Daily Mirror - Print Edition

Sri Lanka returns to domestic dollar debt market with new bond issuance for local banks

24 Nov 2025 - {{hitsCtrl.values.hits}}      

The government announced its return to the domestic dollar debt market with an offering of US$ 50 million in ‘Domestic Dollar Bonds’ (DDBs), marking a strategic shift from the previously used Sri Lanka Development Bonds (SLDBs). 

This issuance, scheduled for early December 2025, is the first of its kind under the new Public Debt Management Act No. 33 of 2024 and signals a cautious testing of domestic foreign currency appetite following the country’s economic stabilisation.

According to the offer documents released by the Public Debt Management Office (PDMO), the government aims to raise an initial US$ 50 million with an option to upsize by an additional three times based on favourable market response. The bonds are being offered in tenures of one, two, and three years, with a fixed interest rate to be determined through competitive bidding. 

The subscription window is set to open on 1 December and close on 3 December 2025, with the settlement date scheduled for 10 December. 

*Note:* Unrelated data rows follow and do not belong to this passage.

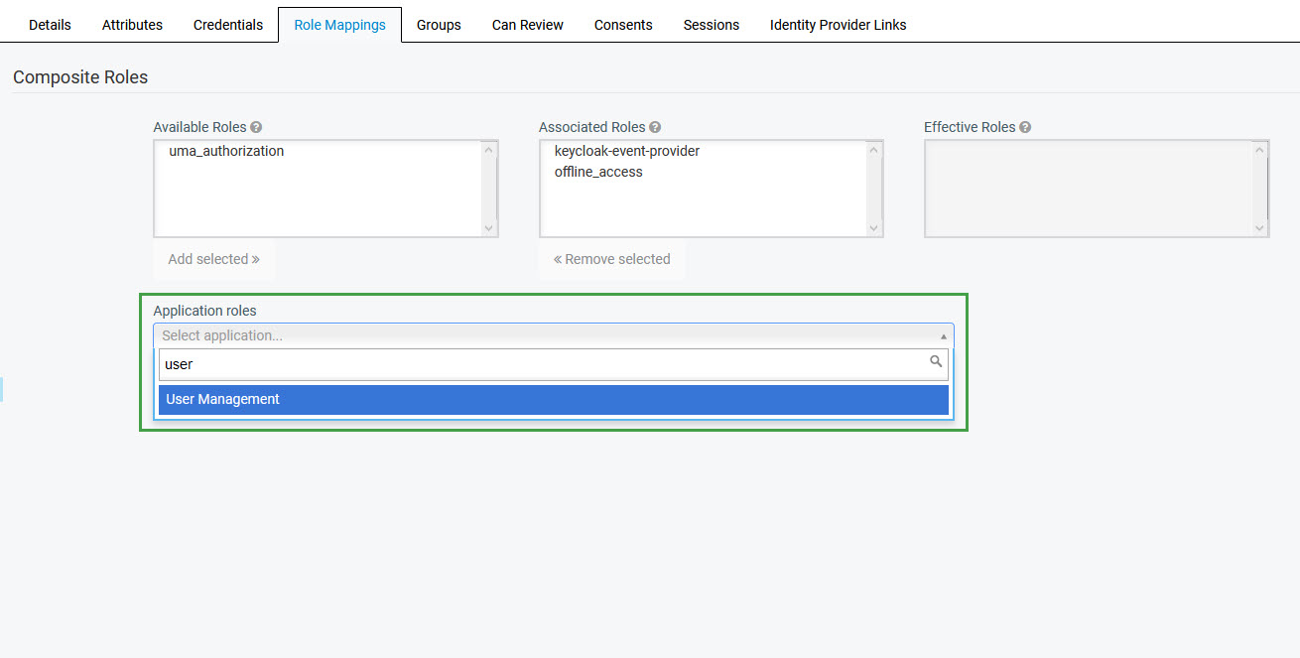The height and width of the screenshot is (658, 1300).
Task: Select uma_authorization in Available Roles
Action: tap(226, 151)
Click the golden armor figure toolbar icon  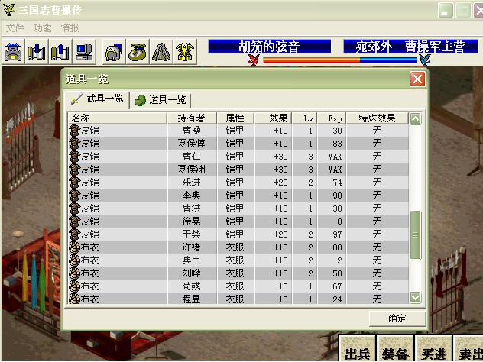(x=185, y=52)
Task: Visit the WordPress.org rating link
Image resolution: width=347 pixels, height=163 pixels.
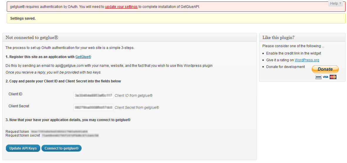Action: [307, 60]
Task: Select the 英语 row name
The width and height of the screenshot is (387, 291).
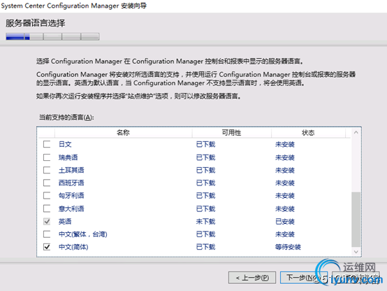Action: click(x=65, y=221)
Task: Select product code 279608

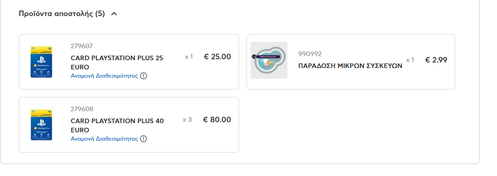Action: pos(82,109)
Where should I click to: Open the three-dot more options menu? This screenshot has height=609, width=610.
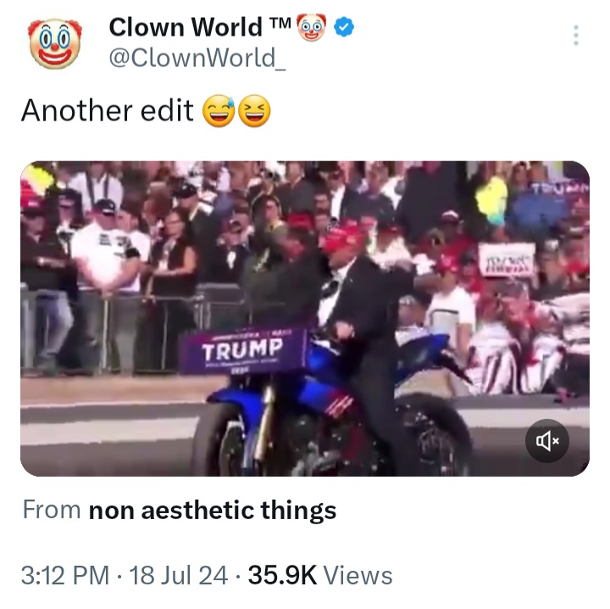[x=576, y=36]
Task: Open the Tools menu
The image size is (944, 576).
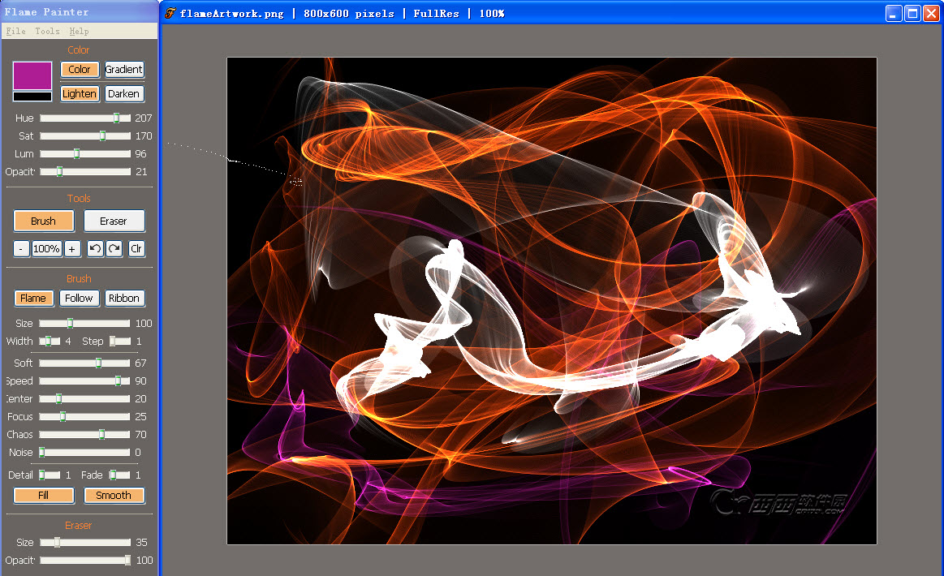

This new instrument replaces the Sri Lanka Development Bonds (SLDBs), which were the primary vehicle for raising foreign currency domestically prior to the economic crisis. 

A key distinction in this new issuance is the restricted investor base; unlike SLDBs, which were open to a broad range of investors including foreign citizens, non-resident Sri Lankans, and corporate bodies, the new DDBs are strictly limited to locally incorporated Licensed Commercial Banks. Branches of foreign banks incorporated outside Sri Lanka are explicitly excluded from investing.

The shift to DDBs follows a Cabinet decision in October 2025 to approve the issuance of domestic dollar bonds to absorb improved foreign exchange liquidity within the banking sector. By restricting the issuance to local banks, the government appears to be targeting the dollar deposits held within the domestic financial system rather than seeking fresh inflows from individual or foreign investors as was common with the SLDB model.

The PDMO has confirmed that both principal and interest payments will be made in US dollars, with the bonds serving as a direct, unconditional, and unsecured obligation of the issuer.